> [STATED GOAL 1]:
Answer these questions about the forum thread on pasta and risotto dishes:
(a) What does Yakuta use in place of pine nuts in the pesto?
(b) What cheese does merstarr serve with the roasted-vegetable penne?
(c) According to ironchef, where can truffle oil be bought?
> [STATED GOAL 2]:
Write the next part of the forum thread on pasta and risotto dishes, picking up where it stops.

> [EXCERPT PROVIDED]:
○ ○ ○ ○ ○ ○ ○

Served with a french baguette.....

and red wine ofcourse!


----------



## Yakuta (Oct 27, 2004)

I love to make penne pasta with a variety of veggies (zucchini, yellow squash, broccoli, baby carrots etc) and also add grill chicken or shrimp (seasoned with thyme, rosemary, lots of cracked black pepper) to it. 

I love creamy sauces.  I make a pesto with walnuts (in place of pinenuts) and then add a little bit of cream to it.  

Stir fry the veggies and pasta in this sauce and serve with crusty sour dough bread, some butter and a simple green salad.


----------



## merstarr (Oct 27, 2004)

Not necessarily a "classic," but one of my favorites is penne with roasted vegetables, such as red and yellow peppers, red onion, carrot strips, fennel, garlic, etc. tossed with a garlic infused, reduced chicken broth, served with Parmigiano Reggiano. Amazingly delicious.


----------



## ironchef (Oct 28, 2004)

Risotto with Pancetta, Mixed Wild Mushrooms (Porcini, Shiitake, Morrell, & Chantrelle), Fresh Grated Pecorino Romano Cheese, and White Truffle Oil


----------



## mudbug (Oct 28, 2004)

ironchef said:
			
		

> Risotto with Pancetta, Mixed Wild Mushrooms (Porcini, Shiitake, Morrell, & Chantrelle), Fresh Grated Pecorino Romano Cheese, and White Truffle Oil



Did you ever give us this recipe or just offer to?  Please provide, or direct me to where you already posted it.  Could I live without the truffle oil? If not, where do I get it?


----------



## ironchef (Oct 28, 2004)

no I never posted this particular recipe. I can though later on when I have more time.

Regarding the truffle oil, you can live without it but it lends a unique and interesting flavor to the dish. You can purchase it at most gourmet food stores.


----------



## mudbug (Oct 28, 2004)

thanks.  please post when you get the time.


----------



## buckytom (Oct 28, 2004)

○ ○ ○ ○ ○ ○ ○

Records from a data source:

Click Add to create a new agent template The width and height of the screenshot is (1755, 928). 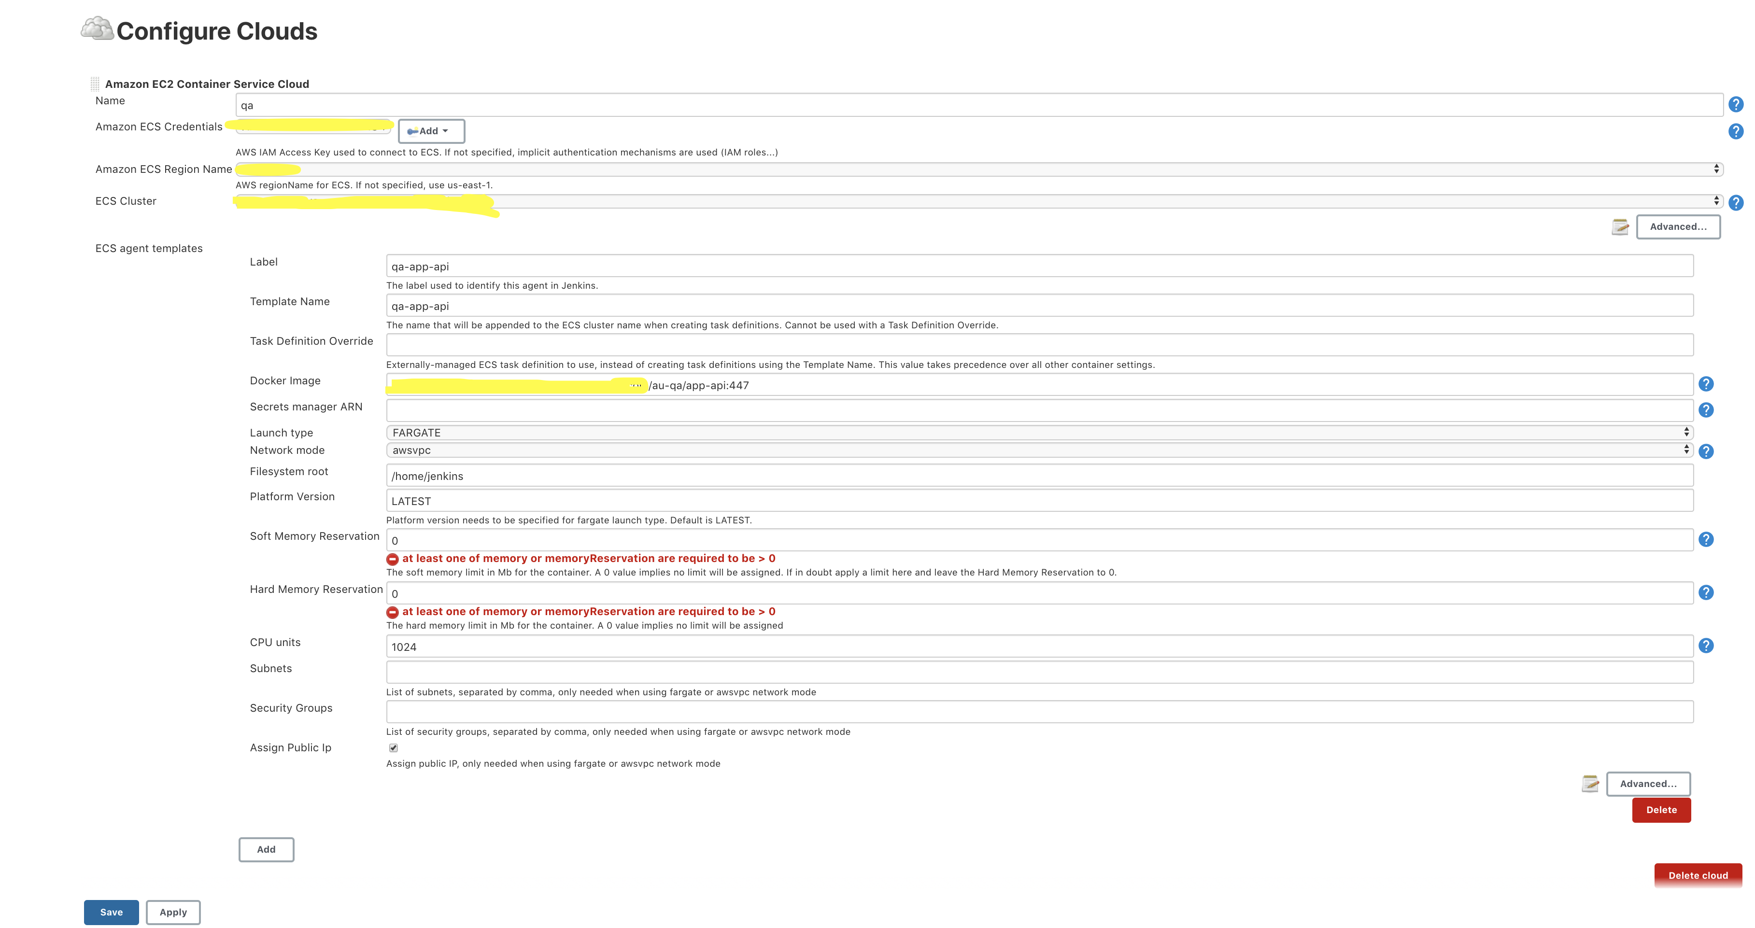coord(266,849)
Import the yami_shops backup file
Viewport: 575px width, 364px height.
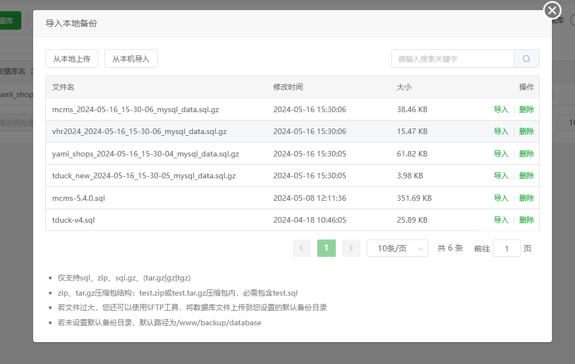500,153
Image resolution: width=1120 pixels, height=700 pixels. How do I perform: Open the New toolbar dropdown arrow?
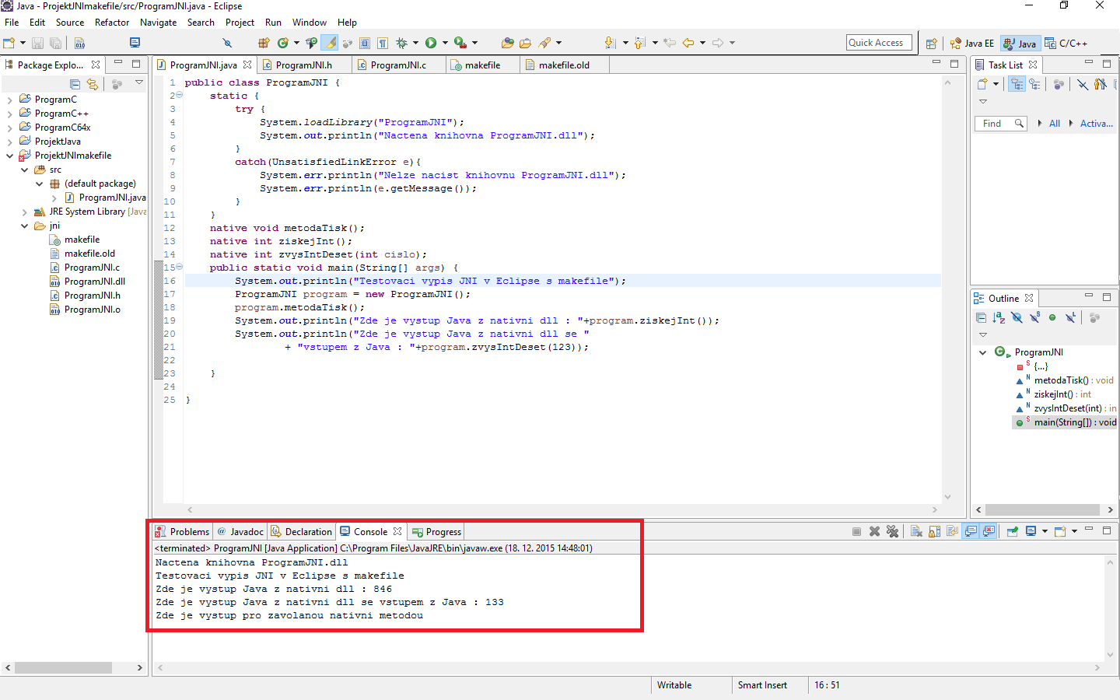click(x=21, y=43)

○ ○ ○ ○ ○ ○ ○

> [TASK RESULT 1]:
(a) Walnuts
(b) Parmigiano Reggiano
(c) At most gourmet food stores

> [TASK RESULT 2]:
ironchef said:
			
		

> Risotto with Pancetta, Mixed Wild Mushrooms (Porcini, Shiitake, Morrell, & Chantrelle), Fresh Grated Pecorino Romano Cheese, and White Truffle Oil



ooh, ironchef, this sounds really good. is it true about having to constantly stir risotto, and adjust the liquids until it is just right? i've never made it at home.

and truffle oil is worth the investment. like adding another layer of perfumey flavor to the dish....


----------



## GB (Oct 28, 2004)

buckytom said:
			
		

> is it true about having to constantly stir risotto, and adjust the liquids until it is just right? i've never made it at home.



I have a great risotto recipe which you make in the oven and only give it one stir. It does not come out creamy like a regular risotto, but it is really delicious.

I do make an artichoke risotto on the stovetop that does need to be stirred constantly. You can take a break here and there, but most of the time you are stirring.


----------



## ironchef (Oct 28, 2004)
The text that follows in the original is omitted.